BEGIN Data extract
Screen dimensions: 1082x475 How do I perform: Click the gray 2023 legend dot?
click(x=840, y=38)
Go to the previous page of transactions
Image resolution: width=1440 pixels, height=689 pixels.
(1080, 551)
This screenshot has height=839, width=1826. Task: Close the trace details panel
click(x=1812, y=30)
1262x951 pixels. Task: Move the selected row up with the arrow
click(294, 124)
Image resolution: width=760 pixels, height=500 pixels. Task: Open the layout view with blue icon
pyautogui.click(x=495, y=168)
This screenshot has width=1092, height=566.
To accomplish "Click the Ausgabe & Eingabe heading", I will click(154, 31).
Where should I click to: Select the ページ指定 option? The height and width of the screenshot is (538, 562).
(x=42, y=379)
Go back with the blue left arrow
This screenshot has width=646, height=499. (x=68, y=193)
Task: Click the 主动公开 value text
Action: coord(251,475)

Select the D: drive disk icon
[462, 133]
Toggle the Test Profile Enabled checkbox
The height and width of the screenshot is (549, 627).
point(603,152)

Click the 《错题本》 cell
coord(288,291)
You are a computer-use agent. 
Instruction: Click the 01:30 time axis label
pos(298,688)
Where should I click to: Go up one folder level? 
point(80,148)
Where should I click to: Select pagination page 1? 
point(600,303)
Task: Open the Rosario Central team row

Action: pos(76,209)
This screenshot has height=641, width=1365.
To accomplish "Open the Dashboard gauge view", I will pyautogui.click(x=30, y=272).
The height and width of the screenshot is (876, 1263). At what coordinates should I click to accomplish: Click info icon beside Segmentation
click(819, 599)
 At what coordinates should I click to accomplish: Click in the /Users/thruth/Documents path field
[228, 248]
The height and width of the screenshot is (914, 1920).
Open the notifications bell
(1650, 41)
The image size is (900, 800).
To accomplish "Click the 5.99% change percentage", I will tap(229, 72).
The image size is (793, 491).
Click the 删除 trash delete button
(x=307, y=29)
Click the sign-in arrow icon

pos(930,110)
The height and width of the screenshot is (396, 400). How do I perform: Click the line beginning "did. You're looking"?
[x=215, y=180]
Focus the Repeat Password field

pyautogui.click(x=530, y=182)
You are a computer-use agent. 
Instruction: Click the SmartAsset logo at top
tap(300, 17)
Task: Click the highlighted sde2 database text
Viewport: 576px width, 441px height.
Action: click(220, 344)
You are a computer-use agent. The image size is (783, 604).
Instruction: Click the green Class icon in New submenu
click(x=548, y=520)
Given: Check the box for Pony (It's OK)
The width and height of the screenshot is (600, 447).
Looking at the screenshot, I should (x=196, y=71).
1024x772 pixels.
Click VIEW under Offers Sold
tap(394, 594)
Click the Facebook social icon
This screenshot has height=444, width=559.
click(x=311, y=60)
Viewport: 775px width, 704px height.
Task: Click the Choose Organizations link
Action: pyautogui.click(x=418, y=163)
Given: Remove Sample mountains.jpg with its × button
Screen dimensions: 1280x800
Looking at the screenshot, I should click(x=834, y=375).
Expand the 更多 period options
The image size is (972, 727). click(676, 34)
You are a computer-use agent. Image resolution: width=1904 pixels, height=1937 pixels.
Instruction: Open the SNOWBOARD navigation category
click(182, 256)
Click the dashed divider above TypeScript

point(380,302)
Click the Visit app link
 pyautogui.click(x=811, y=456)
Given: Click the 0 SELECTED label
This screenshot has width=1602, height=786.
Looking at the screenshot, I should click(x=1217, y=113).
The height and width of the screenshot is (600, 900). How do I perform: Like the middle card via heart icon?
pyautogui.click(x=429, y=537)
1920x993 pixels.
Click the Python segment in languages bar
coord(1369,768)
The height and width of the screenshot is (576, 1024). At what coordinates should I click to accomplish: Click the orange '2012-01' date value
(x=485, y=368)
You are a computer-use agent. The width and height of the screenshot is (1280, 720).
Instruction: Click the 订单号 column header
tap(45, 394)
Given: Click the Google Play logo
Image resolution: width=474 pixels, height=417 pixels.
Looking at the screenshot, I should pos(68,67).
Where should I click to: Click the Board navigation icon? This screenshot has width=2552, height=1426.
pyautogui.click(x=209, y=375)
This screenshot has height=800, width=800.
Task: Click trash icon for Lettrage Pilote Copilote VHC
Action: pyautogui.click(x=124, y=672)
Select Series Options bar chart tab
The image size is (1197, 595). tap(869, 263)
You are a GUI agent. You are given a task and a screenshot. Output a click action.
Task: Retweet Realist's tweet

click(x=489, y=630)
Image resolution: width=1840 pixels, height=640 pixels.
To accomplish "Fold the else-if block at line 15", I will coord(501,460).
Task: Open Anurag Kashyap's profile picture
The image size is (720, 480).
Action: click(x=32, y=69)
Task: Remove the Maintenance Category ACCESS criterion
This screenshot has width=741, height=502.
END Data extract
**Directions**
Look through the entries above and list every line containing "Remove".

**Exercise output**
Given: Remove Sample mountains.jpg with its × button
Task: Remove the Maintenance Category ACCESS criterion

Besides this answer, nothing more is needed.